For years, the tech world has treated Apple as the laggard in the artificial intelligence sprint. Critics have long claimed that the absence of a defined roadmap has eroded its competitive advantage, while Wall Street fretted that this lag might eventually dent iPhone revenue.
Now, the Cupertino giant has unveiled what it describes as its most significant AI push to date: a revamped Siri. This update embeds new automated functions, powered by a collaboration with Google Gemini, directly into the core of its operating system.
Is this sufficient to silence the narrative that Apple is falling behind?
To be frank, no one can say for certain. However, the question itself might be flawed. A more pertinent inquiry is whether users will actually adopt these capabilities, and if they do, whether it translates into tangible business growth for Apple.
Before addressing that, it is worth noting a telling remark from Craig Federighi, Apple’s senior vice president of software engineering, made during Monday’s event.
“Some appear to be racing forward, seemingly pursuing AI for the sake of AI, without clear regard for the people — all of us — that it’s ultimately meant to serve,” Federighi stated. “At Apple, our mission has always been to turn the potential of advanced technology into helpful and intuitive products for everyone.”
This subtle defiance serves a dual purpose: it acts as a rebuttal to the “behind on AI” criticism while acknowledging the deep ambivalence, and according to some polls, growing negativity, that many consumers feel toward the AI sector. It is also a shrewd positioning move at a time when Americans are anxious about AI stealing jobs and dulling intellects. Apple is framing itself as the tech company that is genuinely on your side.
The demonstrations from Monday suggest this positioning has some weight. Siri can now retrieve information buried in your inbox or text history, offering relevant suggestions based on that context. It utilises what Apple terms onscreen awareness to provide context about what you are viewing. Furthermore, leveraging Gemini, it can fetch near-instantaneous, up-to-date information from the web and deliver it straight to your device.
Siri is also engineered to operate seamlessly across the Apple ecosystem, granting users greater flexibility. Like other AI chatbots, it retains conversation histories, allowing users to revisit past chats.
By integrating AI capabilities into its disembodied assistant, Apple has the potential to undermine competitors whose apps rely solely on the App Store for distribution. For those rivals, having Apple’s AI embedded at the operating system level represents a significant threat to their distribution advantage.
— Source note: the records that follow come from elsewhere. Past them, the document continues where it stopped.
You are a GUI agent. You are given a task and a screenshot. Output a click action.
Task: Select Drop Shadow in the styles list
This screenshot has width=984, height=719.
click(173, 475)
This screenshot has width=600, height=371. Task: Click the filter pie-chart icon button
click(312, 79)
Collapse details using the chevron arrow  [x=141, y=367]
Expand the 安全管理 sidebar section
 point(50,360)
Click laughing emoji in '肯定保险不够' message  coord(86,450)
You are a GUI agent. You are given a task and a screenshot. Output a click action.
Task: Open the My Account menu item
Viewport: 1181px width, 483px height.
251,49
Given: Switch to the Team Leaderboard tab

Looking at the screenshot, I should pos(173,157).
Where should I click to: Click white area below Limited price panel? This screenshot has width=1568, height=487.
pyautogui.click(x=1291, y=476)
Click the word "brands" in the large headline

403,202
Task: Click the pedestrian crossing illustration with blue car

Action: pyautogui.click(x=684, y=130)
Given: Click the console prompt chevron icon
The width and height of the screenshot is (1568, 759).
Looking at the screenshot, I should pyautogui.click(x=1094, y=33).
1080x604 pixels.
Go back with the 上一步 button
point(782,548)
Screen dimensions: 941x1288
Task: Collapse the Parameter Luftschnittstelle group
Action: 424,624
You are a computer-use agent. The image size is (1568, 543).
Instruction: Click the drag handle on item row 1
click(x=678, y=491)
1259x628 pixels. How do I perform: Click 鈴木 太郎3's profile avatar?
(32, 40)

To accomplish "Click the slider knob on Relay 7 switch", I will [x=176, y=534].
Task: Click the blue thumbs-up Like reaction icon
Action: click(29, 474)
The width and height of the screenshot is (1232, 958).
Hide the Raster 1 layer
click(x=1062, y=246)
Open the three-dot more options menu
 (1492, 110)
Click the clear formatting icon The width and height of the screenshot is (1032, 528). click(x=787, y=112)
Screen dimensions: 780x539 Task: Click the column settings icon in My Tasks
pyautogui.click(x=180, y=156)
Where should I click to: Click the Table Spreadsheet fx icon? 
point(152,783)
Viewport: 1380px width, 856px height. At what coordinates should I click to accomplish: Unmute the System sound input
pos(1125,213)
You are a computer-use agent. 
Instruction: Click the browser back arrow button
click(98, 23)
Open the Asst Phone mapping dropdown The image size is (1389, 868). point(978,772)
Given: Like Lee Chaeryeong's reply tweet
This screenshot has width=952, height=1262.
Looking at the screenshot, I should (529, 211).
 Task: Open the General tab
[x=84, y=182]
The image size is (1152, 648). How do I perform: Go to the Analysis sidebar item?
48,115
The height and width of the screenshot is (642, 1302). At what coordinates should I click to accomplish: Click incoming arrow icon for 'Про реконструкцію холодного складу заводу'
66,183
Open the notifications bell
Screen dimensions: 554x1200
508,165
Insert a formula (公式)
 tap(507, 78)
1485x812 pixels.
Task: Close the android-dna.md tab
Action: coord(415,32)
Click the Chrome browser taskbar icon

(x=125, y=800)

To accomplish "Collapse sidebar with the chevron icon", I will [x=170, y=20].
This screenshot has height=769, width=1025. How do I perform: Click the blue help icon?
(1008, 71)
The crucial caveat is that this version of Siri will not reach consumers until later this year, initially as a beta.
A final judgment must wait, but it is evident that Apple is courting its audience, regardless of whether they embrace the features. As a hardware company, these updates are designed to make devices incrementally more user-friendly and convenient, encouraging users to keep their hardware for a bit longer.
The contrast with rivals is instructive and perhaps the most critical signal regarding where the industry is heading. Consider OpenAI; despite shipping updates at a relentless pace, it has struggled to define its target market, oscillating between consumers and enterprises. Or Meta, which is pouring enormous sums into AI without a clear explanation of how it connects to its core advertising business.
Apple’s more measured approach is starting to look optimal by comparison — and more financially prudent. For the most part, Apple has not needed a high-octane AI strategy. It posted record iPhone sales last quarter. As questions mount over AI’s profitability and real-world utility, Apple is spending significantly less than its competitors — roughly $14 billion in capital expenditure planned for this year, against a cumulative $900 billion committed by other tech giants — while still generating massive revenue. That revenue has partly come from the AI industry itself via taxes on AI companies utilising its App Store to distribute their apps.
In short, Apple is spending less, making more, and has launched a suite of AI features that — for many iPhone users — will feel indistinguishable from other AI applications available through the App Store. If that does not exactly count as “winning the AI race,” it may be the smartest way to run it.
Key takeaways
- Apple is repositioning itself as the consumer-focused alternative to competitors who prioritise speed and scale over utility.
- By integrating AI at the OS level, Apple threatens the distribution advantages of apps that rely solely on the App Store.
- Financially, Apple is outspending rivals on AI by a massive margin, spending roughly $14 billion against $900 billion from competitors.
- While the full impact remains to be seen, Apple’s strategy focuses on retaining hardware users rather than chasing abstract AI dominance.